In December 2009, a vote was held of the membership and it was decided to change the official name from "The Grand Comic-Book Database" to "The Grand Comics Database".
The Grand Comics Database is a volunteer organization of hobbyists. It is not a commercial endeavor, and its charter states that it will not become one. The database currently catalogs more types of information than originally intended, and the formats of presentation and data gathering have changed also. All data is available for research and use by the public at no charge.
The project is overseen by a board elected by the members. Decisions on changes are to be made by the board as directed by member consensus. The project operates with several public contacts.
The bulk of the work is performed by an ever-changing group of editors and contributors through the online indexing system on the web site, or through offline submissions. Casual users of the website also make contributions through an error reporting system. And, because several comic book creators are members, these creators often provide details on their own work or colleagues' work.

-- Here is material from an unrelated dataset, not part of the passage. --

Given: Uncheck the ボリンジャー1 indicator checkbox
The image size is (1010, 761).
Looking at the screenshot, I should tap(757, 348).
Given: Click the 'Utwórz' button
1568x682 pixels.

Several e-mail lists are maintained for communication of a variety of comic book-related information. The database does not include any information on comic book pricing, nor does it conduct any sales or trade services.
The Grand Comics Database intends to catalog key story information, creator information, and other information which is useful to readers, fans, hobbyists, and researchers. This includes creator information such as writers, pencillers, inkers, colorists, letterers, and editors. It also includes story information such as: title, feature of the story, genre of the story, page count, characters, and a short synopsis. Stories are defined to include any feature in a comic book, which allows the database to include advertising, text articles in an issue, letter columns, character profiles, and any other features that are in a comic book. Also included is information on the comic books themselves, such as: publisher, publication date, price, page count, a cover image, and reprint information.

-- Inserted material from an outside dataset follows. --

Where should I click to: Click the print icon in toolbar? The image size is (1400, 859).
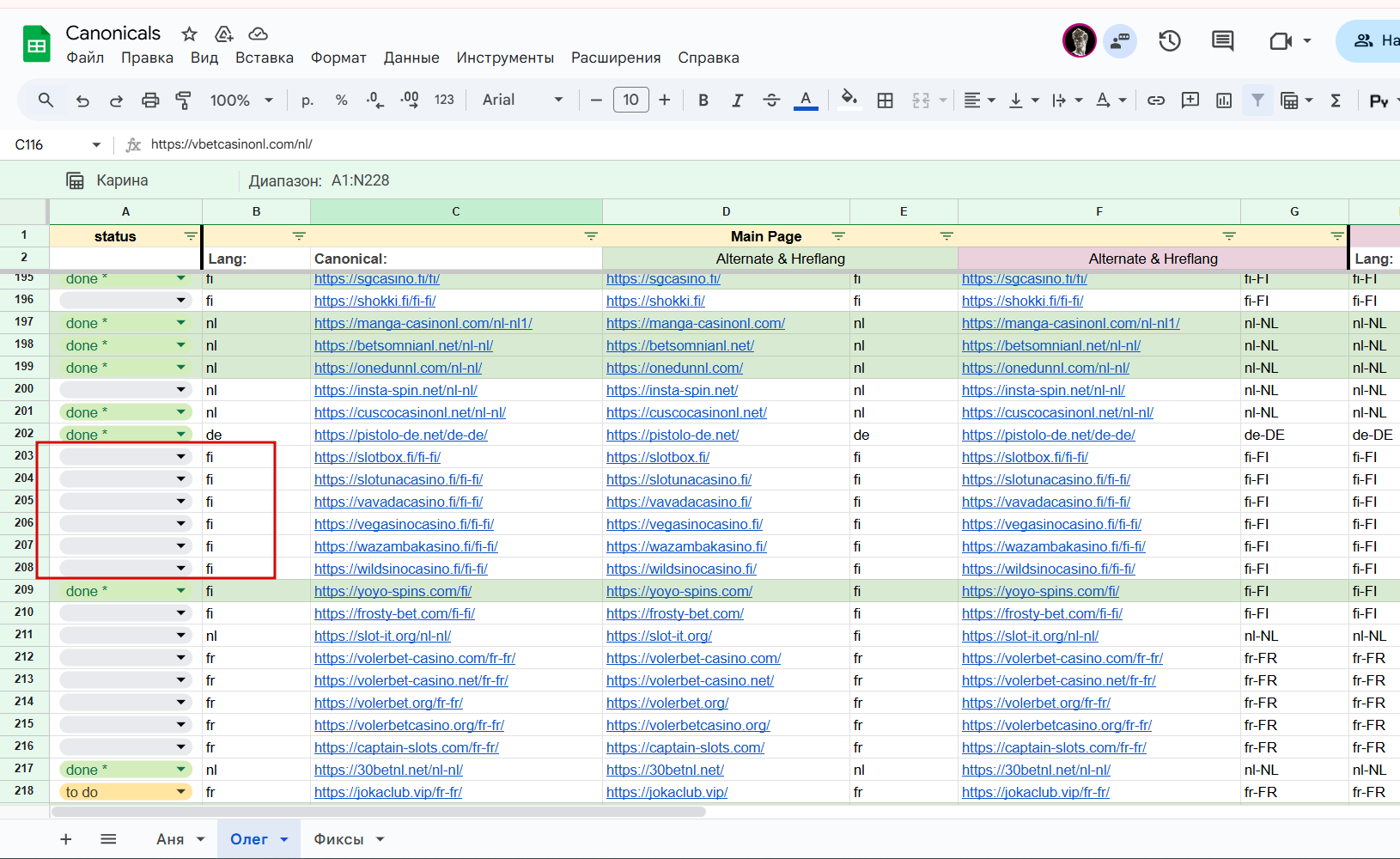coord(150,101)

The GCD project uses a broad definition of comic book; a comic book is 50% or more art and/or pictures which tell a story. The editors try to err on the side of inclusion, so that if there is a question, a book usually can be included. This definition eliminates any webcomics. However, it includes small print run fanzines, promotional giveaway comics, and minicomics. Although syndicated comic strips are not indexed, listings include mentions of comic books reprinting newspaper strips.
Since 2004, comic book fans can index their favorite comic book using the convenience of a web-based interface. Anyone interested is encouraged to contribute, by using the interface, uploading a cover image scan, or even simply sending an e-mail with new information. The standards request that all indexing be done from an actual copy of the comic book, to ensure that data is verified upon entry. A group of editors then vets each entry before the information is added to the database.
The database currently has comic books from many countries representing over forty languages, though United States issues represent the bulk of the data. There are active chapters and indexers in several other countries, including Germany, Netherlands, Norway, and Sweden.